A 9m Drop Test Simulation of a Dual Purpose Cask for Nuclear Research Reactors Spent Fuel Elements

The qualification of casks for transportation or storage of nuclear spent fuel elements involves the evaluation of some conditions that simulate possible accidents. The cask should maintain its safety functions through its structural and functional integrity (in any condition, there should be the containment of the radioactive products inside it, the integrity of its biological shielding and assurance against criticality). The main conditions the cask should satisfy, mainly by test, to be qualified are: a 9m drop test against a rigid surface, a penetration test, 30min of fire under 800 °C and 200m immersion during one hour. The first condition is the most critical one. The regulatory bodies stress the qualification “by test” instead of “by analysis”. However, numerical simulations are important to determine, for instance, the most critical position for the free drop tests, saving a lot of money without reducing the project degree of safety.
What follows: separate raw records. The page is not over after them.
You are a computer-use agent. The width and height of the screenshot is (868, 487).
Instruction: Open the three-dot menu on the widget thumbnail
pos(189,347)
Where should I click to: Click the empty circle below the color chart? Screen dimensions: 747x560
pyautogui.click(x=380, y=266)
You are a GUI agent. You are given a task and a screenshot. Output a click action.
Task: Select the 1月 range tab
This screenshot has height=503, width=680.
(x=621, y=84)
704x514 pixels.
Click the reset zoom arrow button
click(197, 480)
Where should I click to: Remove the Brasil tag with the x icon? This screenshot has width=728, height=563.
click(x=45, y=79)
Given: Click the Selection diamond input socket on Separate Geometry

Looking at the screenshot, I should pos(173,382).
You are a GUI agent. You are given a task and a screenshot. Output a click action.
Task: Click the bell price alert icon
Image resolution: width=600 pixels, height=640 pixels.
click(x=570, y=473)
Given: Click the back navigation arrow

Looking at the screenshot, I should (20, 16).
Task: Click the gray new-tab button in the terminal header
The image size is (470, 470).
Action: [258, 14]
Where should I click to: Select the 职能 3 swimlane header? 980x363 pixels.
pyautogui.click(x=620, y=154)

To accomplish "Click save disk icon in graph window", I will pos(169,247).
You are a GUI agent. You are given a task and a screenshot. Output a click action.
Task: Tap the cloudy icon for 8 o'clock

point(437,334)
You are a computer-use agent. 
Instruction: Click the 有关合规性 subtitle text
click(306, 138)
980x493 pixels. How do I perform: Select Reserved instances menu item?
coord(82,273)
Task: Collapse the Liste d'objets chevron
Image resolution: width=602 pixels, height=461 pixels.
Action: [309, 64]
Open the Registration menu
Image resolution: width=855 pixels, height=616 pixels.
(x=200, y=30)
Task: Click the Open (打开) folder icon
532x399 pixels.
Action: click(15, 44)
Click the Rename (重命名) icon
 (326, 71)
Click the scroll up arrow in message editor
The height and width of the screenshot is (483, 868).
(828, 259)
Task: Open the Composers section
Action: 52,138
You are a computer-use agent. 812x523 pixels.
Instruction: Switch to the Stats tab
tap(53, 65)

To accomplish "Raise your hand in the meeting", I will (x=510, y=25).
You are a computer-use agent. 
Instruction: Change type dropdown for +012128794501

There is a multi-country project, sponsored by the IAEA, with the participation of Latin American countries with research reactors, to develop and qualify a shipping cask for their spent fuel elements. It involves, in its first phase, the project, construction, test and numerical simulation of a half scale model to establish parameters for the tests (mostly the 9m drop test). The cask is a stainless steel cylinder with flat heads, the bottom one is welded while the upper one has flanged threaded connections, and internal structures for the fuel elements. An external stainless steel cylinder contains the biological lead shielding. There are two impact limiters contained by steel shells, which are planned to be filled with a reconstituted wood. This work describes the cask project in details, the main hypothesis and some results obtained with the 9m drop test numerical simulation. Its purpose is to develop a modeling and results evaluation methodology to help the field tests, in order to be applied in future prototype design. In the simulations all non-linearities, mostly associated with the contacts among the cask several parts, the mechanical properties of the materials and the geometric changes, were considered.